# EFL teacher in Melbourne



## tigris330

My partner and I have started the long road towards an Australian permanent visa (granted offshore) and if we're successful, we'd like to move to Melbourne. I am an EFL/ESL English teacher, so my question is this: 
Is work plentiful/ irregular/hard to get in this field (I'm asking because I am considering re-training) and what sort of rate per hour + number of hours per week does a teacher get?

Thanks for the help,

Denise


----------



## Dexter

Yes, there is work in - private colleges, unis and government tertiary education (TAFE). I suppose you should begin from checking out Department of Education and Training in the state that you are interested in.


----------



## tigris330

Dexter said:


> Yes, there is work in - private colleges, unis and government tertiary education (TAFE). I suppose you should begin from checking out Department of Education and Training in the state that you are interested in.


Hi Dexter,

Thanks for the answer, however you should know that I do not have an education degree, which I'm guessing is what you need to work in the sectors you mentioned. I have a B.A. in English, a Master in English literature and a TEFL certificate. I might be doing the CELTA later on next year.

What do you think?

Denise


----------



## Dexter

I think you should speak to Department of Education and Training. You don't always need to have education degree to work as a teacher. In many cases your ESL may be enough. College teachers often only have Certificate IV in Assessment and Workplace Training but no education/teaching degree.


----------



## aussiegirl

Hi tigris,

I'm an ESL teacher and have taught both in Australia and overseas. There are a prethora of private ESL/ELICOS colleges in Australia and most of them advertise jobs in major papers as well as on job search sites such as SEEK (SEEK - Australia's no. 1 jobs, employment, career and recruitment site).

I think you would not have a problem finding at least casual or sub work, but full time/ permanent jobs are not so common in the ESL industry. I have found jobs by cold canvassing, so if you see any language schools that you're interested in, just go in with your resume and best suit and ask to see the Director of Studies, or person in charge of recruitment. Take a flick through the Yellow Pages or do a google search and you should find a whole list of potential places to visit.

As for pay, you can get $30 upwards per hour for casual teaching, as you don't get paid sick leave or holidays. If you get a Cert IV in Workplace Training and Assessment and work in a TAFE or for another government run college, you can get over $50 or $60 per hour, sometimes more if you work evenings.


----------



## tigris330

aussiegirl said:


> Hi tigris,
> 
> I'm an ESL teacher and have taught both in Australia and overseas. There are a prethora of private ESL/ELICOS colleges in Australia and most of them advertise jobs in major papers as well as on job search sites such as SEEK (SEEK - Australia's no. 1 jobs, employment, career and recruitment site).
> 
> I think you would not have a problem finding at least casual or sub work, but full time/ permanent jobs are not so common in the ESL industry. I have found jobs by cold canvassing, so if you see any language schools that you're interested in, just go in with your resume and best suit and ask to see the Director of Studies, or person in charge of recruitment. Take a flick through the Yellow Pages or do a google search and you should find a whole list of potential places to visit.
> 
> As for pay, you can get $30 upwards per hour for casual teaching, as you don't get paid sick leave or holidays. If you get a Cert IV in Workplace Training and Assessment and work in a TAFE or for another government run college, you can get over $50 or $60 per hour, sometimes more if you work evenings.

Dataset ▸
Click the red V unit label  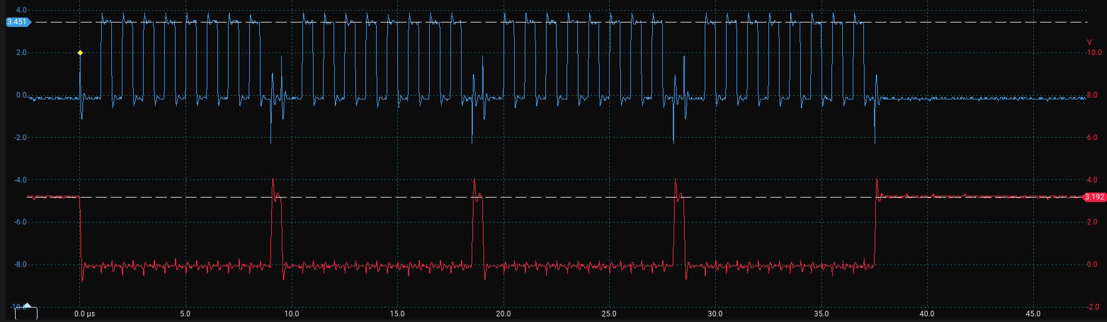tap(1089, 43)
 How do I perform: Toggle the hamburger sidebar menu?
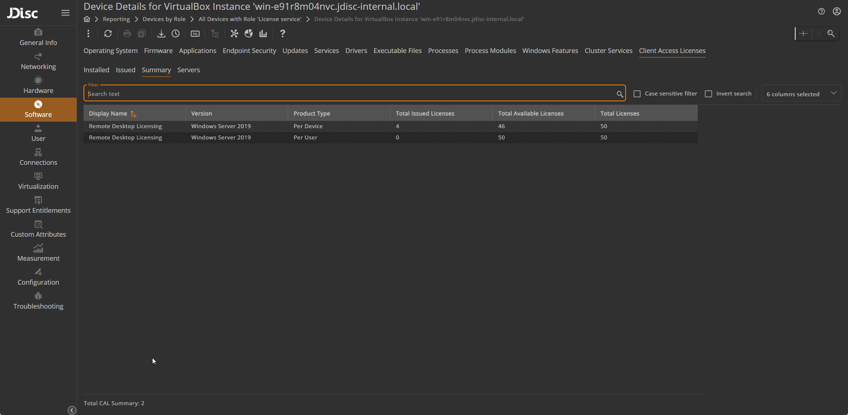click(x=65, y=13)
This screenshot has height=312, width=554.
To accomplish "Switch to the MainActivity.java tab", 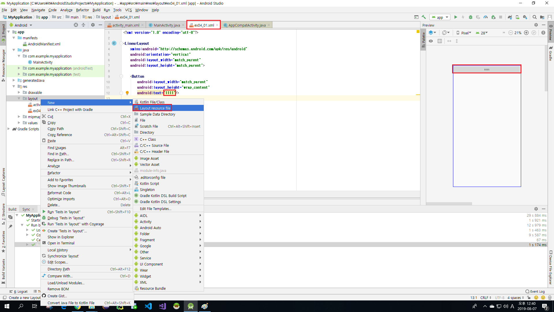I will click(166, 25).
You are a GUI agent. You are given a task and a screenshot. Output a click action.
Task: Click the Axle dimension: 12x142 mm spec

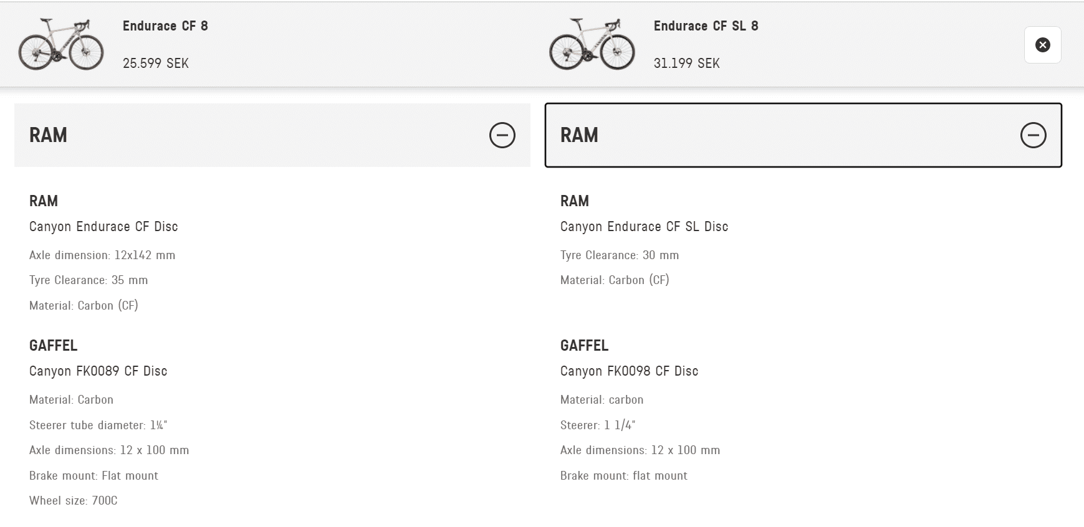click(102, 255)
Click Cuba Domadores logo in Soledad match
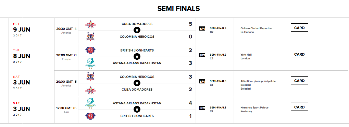This screenshot has width=349, height=127. [90, 90]

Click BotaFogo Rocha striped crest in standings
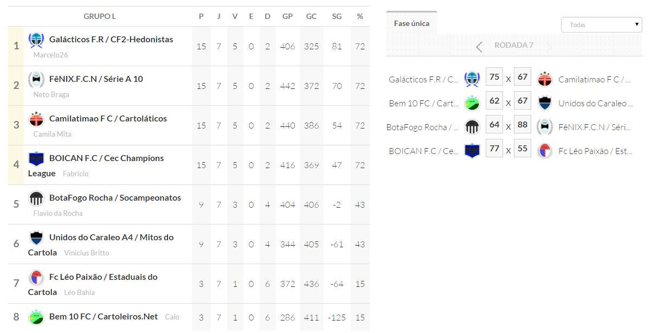tap(36, 198)
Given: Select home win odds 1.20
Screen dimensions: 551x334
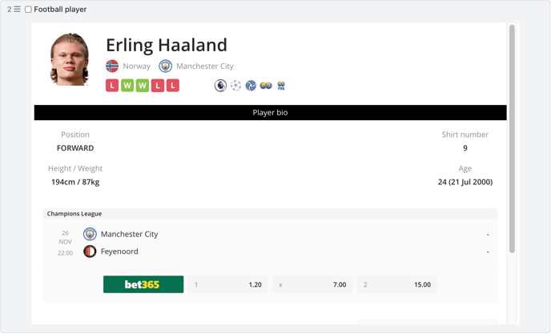Looking at the screenshot, I should tap(227, 284).
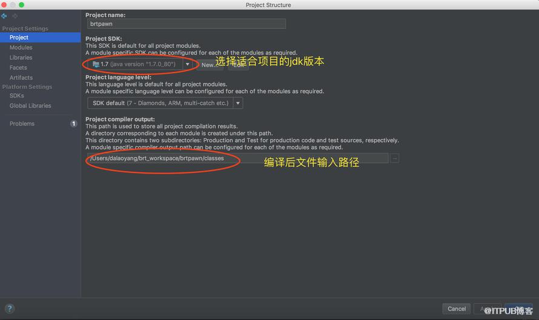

Tasks and exercises ▸
1. In the forum thread on EFL teaching in Melbourne, why does casual teaching pay $30 or more per hour?
2. Answer these questions from the forum thread on EFL teaching in Melbourne:
(a) What kind of Australian visa are Denise and her partner working toward?
(b) Which certificate does Dexter say college teachers often have instead of a teaching degree?
(c) Whom does aussiegirl suggest asking to see when visiting a language school with a resume?
3. List every qualification that Denise says she already holds in the forum thread on EFL teaching in Melbourne.

Answers by task ▸
1. Casual teaching pays $30 or more per hour because casual teachers don't get paid sick leave or holidays.

2.
(a) An Australian permanent visa, granted offshore.
(b) A Certificate IV in Assessment and Workplace Training.
(c) The Director of Studies, or the person in charge of recruitment.

3.
- B.A. in English
- Master in English literature
- TEFL certificate